*Description of the task:*
Return exactly the lines of the records below, starting at the line that contains "Zoom in with" and ending at the line that contains "is (600, 434).", with both of those lines kept.

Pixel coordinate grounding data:
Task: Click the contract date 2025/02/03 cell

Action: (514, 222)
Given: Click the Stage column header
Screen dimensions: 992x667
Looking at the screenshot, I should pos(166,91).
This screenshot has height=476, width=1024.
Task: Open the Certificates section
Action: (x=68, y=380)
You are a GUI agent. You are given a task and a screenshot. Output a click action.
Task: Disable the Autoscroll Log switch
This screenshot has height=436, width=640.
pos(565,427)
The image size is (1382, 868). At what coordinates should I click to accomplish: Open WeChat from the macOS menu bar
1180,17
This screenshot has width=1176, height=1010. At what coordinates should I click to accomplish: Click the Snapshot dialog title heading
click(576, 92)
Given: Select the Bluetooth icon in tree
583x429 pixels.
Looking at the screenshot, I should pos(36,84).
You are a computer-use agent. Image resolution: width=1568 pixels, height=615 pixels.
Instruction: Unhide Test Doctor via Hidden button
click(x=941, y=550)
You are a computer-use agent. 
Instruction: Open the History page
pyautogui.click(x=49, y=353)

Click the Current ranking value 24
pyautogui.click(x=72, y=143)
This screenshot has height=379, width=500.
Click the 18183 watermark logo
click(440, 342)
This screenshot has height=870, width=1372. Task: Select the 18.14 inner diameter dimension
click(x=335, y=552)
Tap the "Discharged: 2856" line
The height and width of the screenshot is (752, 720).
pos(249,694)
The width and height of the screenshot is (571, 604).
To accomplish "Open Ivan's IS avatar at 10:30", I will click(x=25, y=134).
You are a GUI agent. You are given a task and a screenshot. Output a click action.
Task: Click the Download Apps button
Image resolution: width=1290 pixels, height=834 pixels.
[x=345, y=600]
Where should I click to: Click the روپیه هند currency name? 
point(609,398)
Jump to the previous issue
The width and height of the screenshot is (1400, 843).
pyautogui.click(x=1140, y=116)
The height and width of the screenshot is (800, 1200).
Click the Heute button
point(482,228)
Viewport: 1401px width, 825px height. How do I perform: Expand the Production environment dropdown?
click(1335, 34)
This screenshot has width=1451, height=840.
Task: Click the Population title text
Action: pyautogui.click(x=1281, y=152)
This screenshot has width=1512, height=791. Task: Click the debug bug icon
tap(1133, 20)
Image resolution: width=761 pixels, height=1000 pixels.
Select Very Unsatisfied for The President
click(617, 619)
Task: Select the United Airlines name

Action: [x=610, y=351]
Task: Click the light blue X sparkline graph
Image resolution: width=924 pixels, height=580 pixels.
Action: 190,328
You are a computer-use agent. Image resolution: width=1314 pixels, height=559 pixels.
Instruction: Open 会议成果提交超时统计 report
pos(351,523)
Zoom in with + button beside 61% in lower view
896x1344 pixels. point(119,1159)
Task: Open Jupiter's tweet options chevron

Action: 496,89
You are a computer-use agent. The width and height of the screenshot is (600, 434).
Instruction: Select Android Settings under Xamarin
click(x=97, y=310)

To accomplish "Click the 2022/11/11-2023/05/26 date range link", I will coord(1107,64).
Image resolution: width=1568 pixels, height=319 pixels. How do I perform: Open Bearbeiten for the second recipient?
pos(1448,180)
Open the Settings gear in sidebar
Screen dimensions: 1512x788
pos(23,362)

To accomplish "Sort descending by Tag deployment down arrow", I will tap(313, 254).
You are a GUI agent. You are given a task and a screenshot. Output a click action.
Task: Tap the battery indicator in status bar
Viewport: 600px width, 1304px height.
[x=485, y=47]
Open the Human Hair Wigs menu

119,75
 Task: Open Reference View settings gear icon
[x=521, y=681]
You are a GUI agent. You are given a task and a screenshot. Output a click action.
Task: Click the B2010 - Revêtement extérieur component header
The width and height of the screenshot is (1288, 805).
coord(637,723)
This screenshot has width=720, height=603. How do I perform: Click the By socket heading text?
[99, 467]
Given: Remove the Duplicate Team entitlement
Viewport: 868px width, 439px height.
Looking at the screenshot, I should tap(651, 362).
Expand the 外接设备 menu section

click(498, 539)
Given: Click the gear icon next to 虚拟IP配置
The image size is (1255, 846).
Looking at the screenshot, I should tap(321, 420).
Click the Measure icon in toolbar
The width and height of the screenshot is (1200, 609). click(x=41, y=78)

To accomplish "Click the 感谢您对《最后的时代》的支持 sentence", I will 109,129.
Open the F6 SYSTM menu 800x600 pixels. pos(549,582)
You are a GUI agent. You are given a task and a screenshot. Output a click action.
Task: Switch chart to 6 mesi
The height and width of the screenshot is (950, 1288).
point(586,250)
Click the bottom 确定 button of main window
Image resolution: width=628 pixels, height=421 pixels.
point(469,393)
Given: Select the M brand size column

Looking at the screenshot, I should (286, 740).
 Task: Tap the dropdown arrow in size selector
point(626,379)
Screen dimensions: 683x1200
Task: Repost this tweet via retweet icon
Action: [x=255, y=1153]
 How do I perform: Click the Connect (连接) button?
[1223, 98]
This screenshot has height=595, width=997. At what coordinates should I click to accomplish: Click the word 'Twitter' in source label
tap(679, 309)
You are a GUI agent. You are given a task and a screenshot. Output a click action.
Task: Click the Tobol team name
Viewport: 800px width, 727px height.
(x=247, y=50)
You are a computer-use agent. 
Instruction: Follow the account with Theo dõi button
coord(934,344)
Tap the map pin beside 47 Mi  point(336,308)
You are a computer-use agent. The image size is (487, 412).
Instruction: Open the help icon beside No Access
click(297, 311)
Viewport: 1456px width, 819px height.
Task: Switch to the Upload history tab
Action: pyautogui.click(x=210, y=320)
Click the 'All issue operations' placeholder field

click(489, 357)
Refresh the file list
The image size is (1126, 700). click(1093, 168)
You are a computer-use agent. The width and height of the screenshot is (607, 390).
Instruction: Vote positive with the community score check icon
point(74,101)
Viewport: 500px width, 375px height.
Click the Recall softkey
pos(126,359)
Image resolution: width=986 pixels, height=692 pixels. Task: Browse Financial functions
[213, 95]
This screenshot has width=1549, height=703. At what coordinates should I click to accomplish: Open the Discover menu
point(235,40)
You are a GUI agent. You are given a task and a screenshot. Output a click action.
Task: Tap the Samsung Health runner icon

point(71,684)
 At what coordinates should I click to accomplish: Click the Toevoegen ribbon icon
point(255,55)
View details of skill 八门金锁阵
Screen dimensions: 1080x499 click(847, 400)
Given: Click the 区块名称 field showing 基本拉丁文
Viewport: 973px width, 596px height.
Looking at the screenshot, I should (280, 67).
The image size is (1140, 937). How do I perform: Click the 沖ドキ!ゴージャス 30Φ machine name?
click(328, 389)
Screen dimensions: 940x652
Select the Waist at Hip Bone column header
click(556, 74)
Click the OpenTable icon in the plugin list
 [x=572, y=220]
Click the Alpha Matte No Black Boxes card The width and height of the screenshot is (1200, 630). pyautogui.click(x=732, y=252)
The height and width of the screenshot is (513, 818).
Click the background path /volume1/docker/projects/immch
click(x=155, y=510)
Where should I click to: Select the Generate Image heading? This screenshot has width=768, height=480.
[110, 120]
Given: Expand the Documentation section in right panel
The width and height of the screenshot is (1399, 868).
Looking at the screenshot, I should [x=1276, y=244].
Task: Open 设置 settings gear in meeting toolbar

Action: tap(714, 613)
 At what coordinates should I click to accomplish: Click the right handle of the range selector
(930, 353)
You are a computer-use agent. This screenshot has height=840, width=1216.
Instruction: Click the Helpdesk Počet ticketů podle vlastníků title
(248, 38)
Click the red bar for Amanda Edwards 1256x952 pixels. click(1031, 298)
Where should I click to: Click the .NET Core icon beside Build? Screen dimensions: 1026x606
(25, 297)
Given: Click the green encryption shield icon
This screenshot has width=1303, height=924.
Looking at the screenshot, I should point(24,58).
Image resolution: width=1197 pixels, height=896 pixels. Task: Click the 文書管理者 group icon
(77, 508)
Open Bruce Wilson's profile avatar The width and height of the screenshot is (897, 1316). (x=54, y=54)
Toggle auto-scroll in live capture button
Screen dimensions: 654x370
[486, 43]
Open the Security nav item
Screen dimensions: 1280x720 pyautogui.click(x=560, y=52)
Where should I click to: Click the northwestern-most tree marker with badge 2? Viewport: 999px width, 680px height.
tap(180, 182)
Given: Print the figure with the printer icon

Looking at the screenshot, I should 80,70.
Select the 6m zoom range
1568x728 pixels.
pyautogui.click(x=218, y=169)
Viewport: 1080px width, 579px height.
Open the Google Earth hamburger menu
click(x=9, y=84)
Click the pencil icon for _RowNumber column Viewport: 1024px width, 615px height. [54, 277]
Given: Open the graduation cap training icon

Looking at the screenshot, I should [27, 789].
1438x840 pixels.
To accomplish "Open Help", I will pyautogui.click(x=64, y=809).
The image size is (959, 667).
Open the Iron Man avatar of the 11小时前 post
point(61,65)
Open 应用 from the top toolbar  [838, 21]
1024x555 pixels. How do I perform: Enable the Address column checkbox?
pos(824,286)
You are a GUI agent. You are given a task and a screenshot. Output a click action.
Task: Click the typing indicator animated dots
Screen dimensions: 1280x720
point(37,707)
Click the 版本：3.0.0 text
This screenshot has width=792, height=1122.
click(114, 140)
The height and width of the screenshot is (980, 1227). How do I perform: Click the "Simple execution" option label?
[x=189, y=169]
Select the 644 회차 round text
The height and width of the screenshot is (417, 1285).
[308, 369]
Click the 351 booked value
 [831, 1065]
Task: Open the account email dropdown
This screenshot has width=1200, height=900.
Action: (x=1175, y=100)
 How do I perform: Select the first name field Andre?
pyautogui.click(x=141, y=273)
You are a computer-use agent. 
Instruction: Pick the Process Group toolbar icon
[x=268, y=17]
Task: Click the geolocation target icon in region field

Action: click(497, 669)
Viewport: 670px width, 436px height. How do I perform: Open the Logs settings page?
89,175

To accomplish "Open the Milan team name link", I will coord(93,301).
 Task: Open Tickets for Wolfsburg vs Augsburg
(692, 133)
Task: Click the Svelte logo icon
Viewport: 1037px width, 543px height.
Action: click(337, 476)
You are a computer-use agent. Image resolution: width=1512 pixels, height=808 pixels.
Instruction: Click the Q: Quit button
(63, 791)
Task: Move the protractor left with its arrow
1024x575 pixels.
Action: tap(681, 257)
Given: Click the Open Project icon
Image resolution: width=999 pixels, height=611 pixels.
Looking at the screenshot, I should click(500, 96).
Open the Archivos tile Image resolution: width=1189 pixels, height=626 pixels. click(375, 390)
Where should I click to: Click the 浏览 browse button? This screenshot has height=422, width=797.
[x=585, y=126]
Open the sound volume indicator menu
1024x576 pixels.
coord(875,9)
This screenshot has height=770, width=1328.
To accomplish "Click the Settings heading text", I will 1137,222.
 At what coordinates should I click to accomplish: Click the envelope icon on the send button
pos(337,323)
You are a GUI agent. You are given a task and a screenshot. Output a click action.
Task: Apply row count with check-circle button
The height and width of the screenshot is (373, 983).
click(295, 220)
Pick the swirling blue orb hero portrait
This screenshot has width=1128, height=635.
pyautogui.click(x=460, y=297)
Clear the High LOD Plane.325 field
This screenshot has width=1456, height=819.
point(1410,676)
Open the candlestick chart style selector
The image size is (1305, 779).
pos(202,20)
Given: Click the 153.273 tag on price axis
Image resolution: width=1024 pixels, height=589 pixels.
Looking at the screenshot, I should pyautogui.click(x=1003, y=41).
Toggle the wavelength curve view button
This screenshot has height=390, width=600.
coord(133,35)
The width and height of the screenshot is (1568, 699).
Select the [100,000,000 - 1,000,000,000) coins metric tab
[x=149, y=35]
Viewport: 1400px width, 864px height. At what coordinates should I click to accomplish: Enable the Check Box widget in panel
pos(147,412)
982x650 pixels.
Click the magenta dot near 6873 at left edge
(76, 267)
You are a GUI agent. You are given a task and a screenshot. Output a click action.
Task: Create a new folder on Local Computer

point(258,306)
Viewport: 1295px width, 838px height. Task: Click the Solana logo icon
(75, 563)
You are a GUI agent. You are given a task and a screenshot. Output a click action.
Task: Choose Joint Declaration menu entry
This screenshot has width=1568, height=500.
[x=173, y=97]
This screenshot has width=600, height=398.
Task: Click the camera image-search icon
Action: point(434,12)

*Written reply:*
Zoom in with + button beside 61% in lower view
896x1344 pixels. point(119,1159)
Task: Open Jupiter's tweet options chevron

Action: 496,89
You are a computer-use agent. The width and height of the screenshot is (600, 434).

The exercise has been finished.